Late German scholar, Fr. Matthias Joseph Scheeben's greatest work, The Secrets of Christianity, with over 800 pages, is a rigorous and spiritually profound theology. In it, he investigates the comprehensibility and interconnectedness of Christianity's supernatural mysteries, finally showing that Christian theology is a science in the eyes of human reason, even if its topic is beyond human knowledge.
To do this, Scheeben examines nine key Christian mysteries—the Trinity, creation, sin, the Incarnation, the Eucharist, the Church and her sacraments, justification, eschatological glory, and predestination—in an effort to give a cohesive perspective of the whole spectrum of revealed truth.
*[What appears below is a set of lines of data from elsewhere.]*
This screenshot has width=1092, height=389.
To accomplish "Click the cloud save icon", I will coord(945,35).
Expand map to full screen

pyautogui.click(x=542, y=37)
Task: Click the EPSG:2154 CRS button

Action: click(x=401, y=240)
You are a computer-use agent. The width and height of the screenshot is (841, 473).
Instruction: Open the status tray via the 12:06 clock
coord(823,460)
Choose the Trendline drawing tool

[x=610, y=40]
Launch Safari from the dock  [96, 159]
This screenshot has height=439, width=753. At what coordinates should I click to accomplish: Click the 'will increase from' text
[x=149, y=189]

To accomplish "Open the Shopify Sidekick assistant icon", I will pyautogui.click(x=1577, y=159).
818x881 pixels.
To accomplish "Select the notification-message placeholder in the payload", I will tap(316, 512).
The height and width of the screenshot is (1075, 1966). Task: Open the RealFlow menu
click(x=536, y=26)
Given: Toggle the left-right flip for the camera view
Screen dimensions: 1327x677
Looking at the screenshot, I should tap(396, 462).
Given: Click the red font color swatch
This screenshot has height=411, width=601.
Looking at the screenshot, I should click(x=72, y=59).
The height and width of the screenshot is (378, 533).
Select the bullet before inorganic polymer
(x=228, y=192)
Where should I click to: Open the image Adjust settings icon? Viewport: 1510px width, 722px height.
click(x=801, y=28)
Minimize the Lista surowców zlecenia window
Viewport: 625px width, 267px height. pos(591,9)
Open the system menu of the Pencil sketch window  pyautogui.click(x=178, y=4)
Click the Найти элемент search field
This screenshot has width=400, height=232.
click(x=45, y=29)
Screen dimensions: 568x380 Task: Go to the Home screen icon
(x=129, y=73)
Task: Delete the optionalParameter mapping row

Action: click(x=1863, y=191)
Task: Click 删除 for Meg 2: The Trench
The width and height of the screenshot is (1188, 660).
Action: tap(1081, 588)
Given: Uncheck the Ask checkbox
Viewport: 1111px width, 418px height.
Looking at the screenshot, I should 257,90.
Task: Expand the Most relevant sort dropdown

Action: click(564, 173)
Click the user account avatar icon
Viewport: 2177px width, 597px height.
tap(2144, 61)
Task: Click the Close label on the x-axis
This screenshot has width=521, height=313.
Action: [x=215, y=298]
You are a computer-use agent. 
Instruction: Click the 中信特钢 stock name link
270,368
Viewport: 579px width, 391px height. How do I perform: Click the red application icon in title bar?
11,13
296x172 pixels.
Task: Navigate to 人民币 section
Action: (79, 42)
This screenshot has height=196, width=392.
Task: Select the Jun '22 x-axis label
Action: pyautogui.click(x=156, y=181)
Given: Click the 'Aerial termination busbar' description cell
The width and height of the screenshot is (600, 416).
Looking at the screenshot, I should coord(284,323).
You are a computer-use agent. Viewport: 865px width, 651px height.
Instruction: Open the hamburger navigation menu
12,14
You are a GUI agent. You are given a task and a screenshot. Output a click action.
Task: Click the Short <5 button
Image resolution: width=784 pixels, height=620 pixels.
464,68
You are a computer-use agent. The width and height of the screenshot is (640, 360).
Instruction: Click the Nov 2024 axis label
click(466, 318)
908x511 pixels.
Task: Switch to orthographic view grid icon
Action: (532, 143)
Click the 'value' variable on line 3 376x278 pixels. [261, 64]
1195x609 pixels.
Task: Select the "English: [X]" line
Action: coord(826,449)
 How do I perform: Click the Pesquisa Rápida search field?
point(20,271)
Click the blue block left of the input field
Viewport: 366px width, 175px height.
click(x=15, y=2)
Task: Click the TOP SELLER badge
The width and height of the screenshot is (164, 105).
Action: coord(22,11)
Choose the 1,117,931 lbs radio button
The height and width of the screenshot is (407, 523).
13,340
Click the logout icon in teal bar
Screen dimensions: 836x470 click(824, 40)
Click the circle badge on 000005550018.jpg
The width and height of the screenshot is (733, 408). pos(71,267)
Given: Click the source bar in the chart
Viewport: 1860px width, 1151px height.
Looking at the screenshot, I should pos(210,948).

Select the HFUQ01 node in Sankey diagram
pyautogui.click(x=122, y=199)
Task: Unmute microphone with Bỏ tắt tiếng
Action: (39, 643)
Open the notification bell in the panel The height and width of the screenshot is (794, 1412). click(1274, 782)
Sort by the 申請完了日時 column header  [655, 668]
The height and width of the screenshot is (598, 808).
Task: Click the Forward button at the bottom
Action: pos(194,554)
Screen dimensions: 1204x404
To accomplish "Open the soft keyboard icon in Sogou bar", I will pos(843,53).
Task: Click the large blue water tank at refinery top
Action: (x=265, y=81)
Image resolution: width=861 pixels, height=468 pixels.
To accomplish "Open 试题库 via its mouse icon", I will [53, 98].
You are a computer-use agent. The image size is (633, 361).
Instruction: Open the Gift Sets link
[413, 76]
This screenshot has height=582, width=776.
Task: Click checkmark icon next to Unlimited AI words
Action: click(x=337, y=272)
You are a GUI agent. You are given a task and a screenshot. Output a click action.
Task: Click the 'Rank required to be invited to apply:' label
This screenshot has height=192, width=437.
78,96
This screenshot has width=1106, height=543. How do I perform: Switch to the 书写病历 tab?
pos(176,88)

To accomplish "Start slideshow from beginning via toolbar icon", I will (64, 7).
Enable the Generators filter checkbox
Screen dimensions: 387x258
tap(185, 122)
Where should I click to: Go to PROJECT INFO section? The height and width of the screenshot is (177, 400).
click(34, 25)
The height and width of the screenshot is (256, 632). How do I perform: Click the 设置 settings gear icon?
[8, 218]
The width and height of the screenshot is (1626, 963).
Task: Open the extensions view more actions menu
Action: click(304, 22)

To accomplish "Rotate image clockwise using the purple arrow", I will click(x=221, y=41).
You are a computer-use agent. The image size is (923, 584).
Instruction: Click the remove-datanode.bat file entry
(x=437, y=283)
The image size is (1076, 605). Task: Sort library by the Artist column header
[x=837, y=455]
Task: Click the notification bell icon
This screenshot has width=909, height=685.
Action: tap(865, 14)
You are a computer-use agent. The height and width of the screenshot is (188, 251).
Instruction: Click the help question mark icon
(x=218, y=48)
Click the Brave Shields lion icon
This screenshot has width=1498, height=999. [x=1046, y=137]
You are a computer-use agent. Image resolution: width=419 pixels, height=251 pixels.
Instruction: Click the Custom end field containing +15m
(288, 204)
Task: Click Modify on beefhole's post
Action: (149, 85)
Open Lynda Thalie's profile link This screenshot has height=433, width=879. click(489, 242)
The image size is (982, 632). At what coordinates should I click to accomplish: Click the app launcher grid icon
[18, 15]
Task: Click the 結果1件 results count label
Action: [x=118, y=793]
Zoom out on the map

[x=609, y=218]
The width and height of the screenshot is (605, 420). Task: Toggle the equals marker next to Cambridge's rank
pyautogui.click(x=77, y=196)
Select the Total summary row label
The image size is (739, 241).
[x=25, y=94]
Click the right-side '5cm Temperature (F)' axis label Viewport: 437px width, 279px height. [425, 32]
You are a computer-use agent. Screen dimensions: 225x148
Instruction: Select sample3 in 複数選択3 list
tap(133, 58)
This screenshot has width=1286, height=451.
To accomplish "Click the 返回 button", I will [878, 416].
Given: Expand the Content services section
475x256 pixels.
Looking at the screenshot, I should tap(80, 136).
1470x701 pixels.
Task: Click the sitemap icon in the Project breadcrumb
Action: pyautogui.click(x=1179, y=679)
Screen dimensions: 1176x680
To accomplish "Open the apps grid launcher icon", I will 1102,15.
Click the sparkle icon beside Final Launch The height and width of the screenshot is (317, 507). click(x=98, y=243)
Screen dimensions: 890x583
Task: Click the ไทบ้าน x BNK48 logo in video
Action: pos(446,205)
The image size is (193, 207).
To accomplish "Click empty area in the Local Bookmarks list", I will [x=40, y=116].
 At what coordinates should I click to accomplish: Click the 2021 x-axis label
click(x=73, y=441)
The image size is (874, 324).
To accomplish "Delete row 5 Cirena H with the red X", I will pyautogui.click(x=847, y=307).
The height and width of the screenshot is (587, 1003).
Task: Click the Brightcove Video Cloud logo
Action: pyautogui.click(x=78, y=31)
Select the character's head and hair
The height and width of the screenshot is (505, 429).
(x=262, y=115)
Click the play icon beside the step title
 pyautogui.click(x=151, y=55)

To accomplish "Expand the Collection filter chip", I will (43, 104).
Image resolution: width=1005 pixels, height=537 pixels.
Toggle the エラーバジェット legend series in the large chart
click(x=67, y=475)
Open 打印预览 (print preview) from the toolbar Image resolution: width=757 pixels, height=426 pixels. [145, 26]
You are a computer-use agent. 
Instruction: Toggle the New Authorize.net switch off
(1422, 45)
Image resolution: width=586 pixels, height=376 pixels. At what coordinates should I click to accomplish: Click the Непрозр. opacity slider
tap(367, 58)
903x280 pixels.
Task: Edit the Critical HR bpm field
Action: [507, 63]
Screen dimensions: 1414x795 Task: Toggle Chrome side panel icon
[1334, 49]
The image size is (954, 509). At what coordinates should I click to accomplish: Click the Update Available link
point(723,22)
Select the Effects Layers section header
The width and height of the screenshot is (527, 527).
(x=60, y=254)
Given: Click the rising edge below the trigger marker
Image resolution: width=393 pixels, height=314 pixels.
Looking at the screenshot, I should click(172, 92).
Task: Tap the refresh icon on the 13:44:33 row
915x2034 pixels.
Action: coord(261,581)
Scheeben starts with the Trinity as the source of the supernatural order, demonstrating how the everlasting processions of persons in God—the Father's begetting of the Son and the spiration of the Spirit being in different ways—form the basis of the salvific economy, and are the cause of grace in the soul. The Incarnation and the bestowal of grace by the Son and the Spirit pave the way for people to experience the beatific vision and therefore fulfil the purpose for which God created them.
Scheeben places special emphasis on the Eucharist as a way of reconciliation with God because to its intimate link with the mystery of the Incarnation. Putting his understanding of the Eucharist ahead of the Church's, he indicates that his is a really Eucharistic ecclesiology, focusing on the eternal presence of the incarnate divine Son.
Pope Pius XI encouraged study of the theologian’s works, reflecting: “The entire theology of Scheeben bears the stamp of a pious ascetical theology.”